Today is Bruce Springsteen’s 60th birthday and readers of the blog and my Twitter followers know that I am a huge fan and in a few days will be presenting a paper at the international Springsteen Symposium. My paper is investigating the literary tradition of supermarkets in terms of Bruce’s new song, “Queen of the Supermarket,” which has received some fairly harsh criticism, to say the least.
As I was writing the paper I recalled a poem I wrote back in my poetry days (1996 I think) that references Springsteen, and is also tangential to the food service industry. It was written at a time when I was breaking my poems down to the barest of phrases, focusing primarily on the sounds of the words: alliteration, consonance, repetition, anticipation. Lots of attention paid to individual lines. It’s not my best work, but it’s always fun to look back on what I once wrote.
I thought his birthday was as good a time as any to share it, so here it is (with a few minor revisions).
“Supreme Manufacturing Company, Rahway, N.J.”

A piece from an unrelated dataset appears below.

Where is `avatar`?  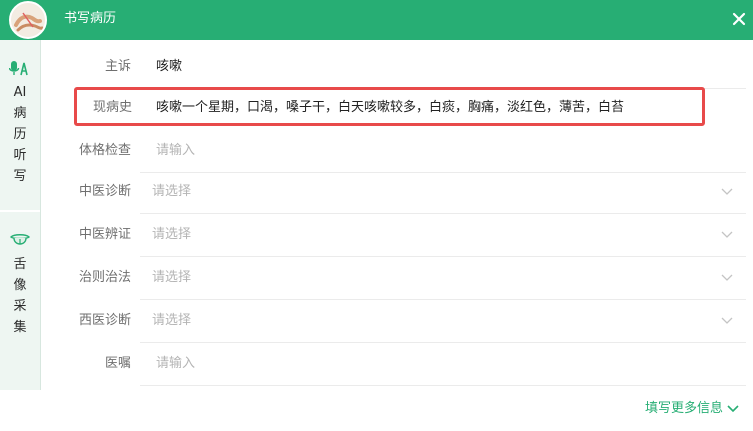 avatar is located at coordinates (28, 20).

Red brick crumbles just below
The storm drain. Water drips
Onto a single milkweed leaning
Against the factory. The air
Is still. The parking lot steaming.
Sun glares off a window
Into the eyes of three Cubans
All in Yankees caps, loading
Artificial juices for Rahway
Prison. A bottle breaks. Bees swarm.
They spray water, laugh,
Smoke cigarettes, shield their eyes.
I, shirtless, sitting
On the hood of a Malibu Classic
Listen to Bruce Springsteen on the radio
Singing about Roy Orbison singing
About the lonely. A monarch butterfly
Lands on the milkweed, and I wonder
If, with all this humidity,
It will ever get out of Rahway alive.